This improves the accuracy of the load estimation of the bearing. The same applies to the components other than the bearing.

According to the present invention, each axis of an industrial robot having a plurality of axes such as six axes is driven by a motor as an electric motor, and corresponds to a static force FS of the detected load current I. Only the sum of the current component IS and the current component I3 corresponding to the dynamic force FD3 subsequently transmitted from the component is calculated, and the sum is calculated as the life calculation current component ILh
Then, a calculation value related to the cube of the life calculation current component ILh is calculated, thereby calculating the life of a component such as a bearing. The calculated value is a life component current component IL.
The value of the cube of h or a value approximating the cube of the life component ILh, for example, 1 of the life component ILh
It may be a value of 0/3 power. The calculated value may be the life Lh of the bearing or the like, the ratio η or (1−η), the time W2, or the like, as described later, and includes other values. That is, the life of the bearing may be the fatigue life Lh, or may be a ratio η, which is an actual operation time W1 / life calculation time WL described later, and is (1-η). And the remaining time WL-W1 may be included, and may include other life-related values. The components may be bearings as described above, but also include gears, links, arms, shafts and the like.

Further, the present invention calculates a bearing load F corresponding to the calculated value, detects a rotation speed N of a shaft supported by the bearing, and calculates the calculated bearing load F, the rotation speed N, and the bearing speed. Bearing life Lh based on the rated load C of
Is calculated.

According to the present invention, the life Lh of the bearing can be obtained by calculation based on the bearing load F, the rotation speed N, and the rated load C. The rotational speed N of the shaft supported by the bearing may be determined by directly detecting the rotational speed N of the supported shaft. However, the rotational speed of the output shaft of the motor is determined, and the rotational speed of the output shaft is determined. The rotation speed N of the supported shaft may be obtained by, for example, multiplying the rotation speed of the output shaft by a proportional constant.

The present invention also measures the operating time ti of each of a plurality of types of operating states of an industrial robot, calculates an average speed Nm for each operating state, and calculates the average speed Nm obtained by the calculation. Is used to calculate the average value Fm of the fluctuating bearing load to calculate the life Lh of the bearing.

According to the present invention, when a plurality of types of operating conditions, for example, operating conditions change, or a plurality of robot operation programs change, an average value Fm of the fluctuating bearing load is calculated, and thereby the bearing load is calculated. The life Lh can be calculated.

Further, according to the present invention, the angular acceleration ωa of the output shaft of the motor is detected, and the first current component I1 necessary for rotating the rotating portion including the output shaft of the motor itself is detected using the angular acceleration ωa. The second current component I2 required to move the power transmission from the output shaft of the motor to said components.
(= I1 + I2), and the thus obtained first
The current component for life calculation ILh is obtained by subtracting the sum of the first and second current components I1 and I2 from the load current IM of the motor.
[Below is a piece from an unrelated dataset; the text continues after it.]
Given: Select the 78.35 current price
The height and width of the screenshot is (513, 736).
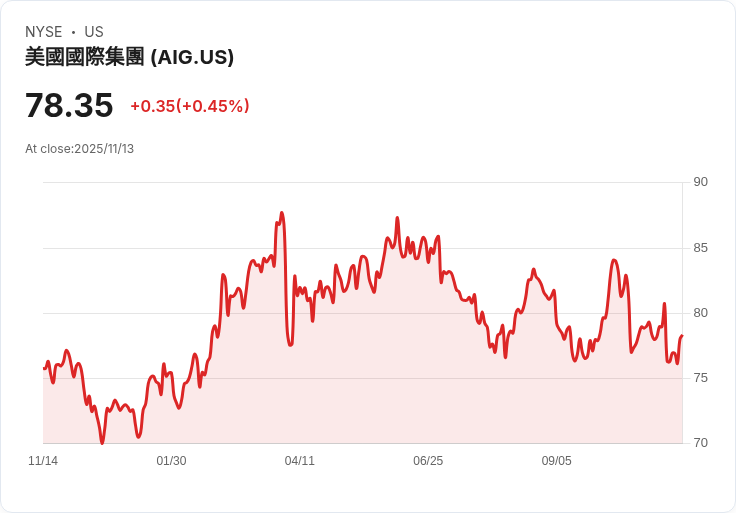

According to the present invention, the load current IM that can be measured by the motor includes the current component IS corresponding to the static force FS constituting the life calculation current component ILh, and the load component IM transmitted from the above components. Not only the sum with the current component I3 corresponding to the dynamic force FD3, but also the first and second current components I3
1, I2 are also included, and the life component current component IL
h alone cannot be measured separately from the first and second current components I1 and I2. The sum of the first and second current components I1 and I2 (= I1 + I2) accounts for a large proportion of the entire load current IM of the motor, for example, 30 to 50.
Account for%. In the present invention, the first and second current components I1 and I2 are calculated based on the angular acceleration ωa of the output shaft of the motor. The angular acceleration ωa of the output shaft of the motor can be obtained by calculating the time change rate of the rotation speed of the output shaft of the motor. In this way it is easily possible to increase the accuracy of the momentary force calculation itself.
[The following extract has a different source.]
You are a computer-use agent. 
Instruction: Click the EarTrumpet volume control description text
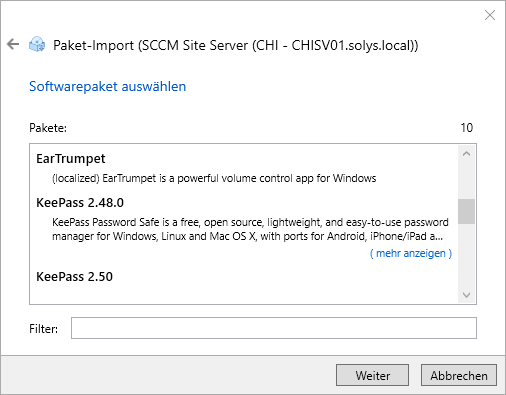(x=214, y=178)
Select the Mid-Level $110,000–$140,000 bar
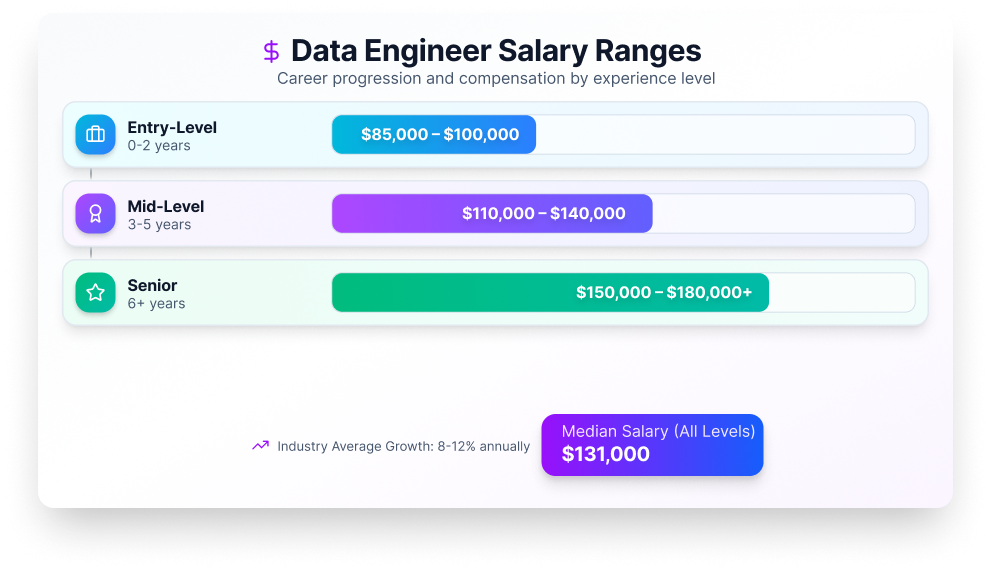 click(492, 214)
The present invention also provides a current detecting means for detecting a load current of a motor for driving an axis of an industrial robot having a plurality of axes, and a current component calculating means for calculating a life. A current component IS corresponding to a static force FS acting on components constituting the industrial robot;
Means for calculating a life component current component ILh by calculating the sum of a current component I3 corresponding to a dynamic force FD3 transmitted from the component and thereafter, and a life calculation current component A current calculating means responsive to an output of the calculating means for calculating a calculated value related to the cube of the life calculating current component ILh; A life measuring device for an industrial robot, comprising: a life calculating means for calculating; and a notifying means for displaying or outputting acoustically the life calculated by the life calculating means.

According to the present invention, of the load current of the motor detected by the current detecting means, a life calculation current component ILh is calculated and obtained, and the life calculation current component ILh is calculated.
The calculated value related to the cube of is calculated by the current calculating means, whereby the life of the components such as the bearings constituting the industrial robot is calculated by the life calculating means, and is visually displayed on a cathode ray tube or a liquid crystal display panel. Means or a notifying means comprising a speaker for outputting a sound signal generated by the sound synthesizing circuit.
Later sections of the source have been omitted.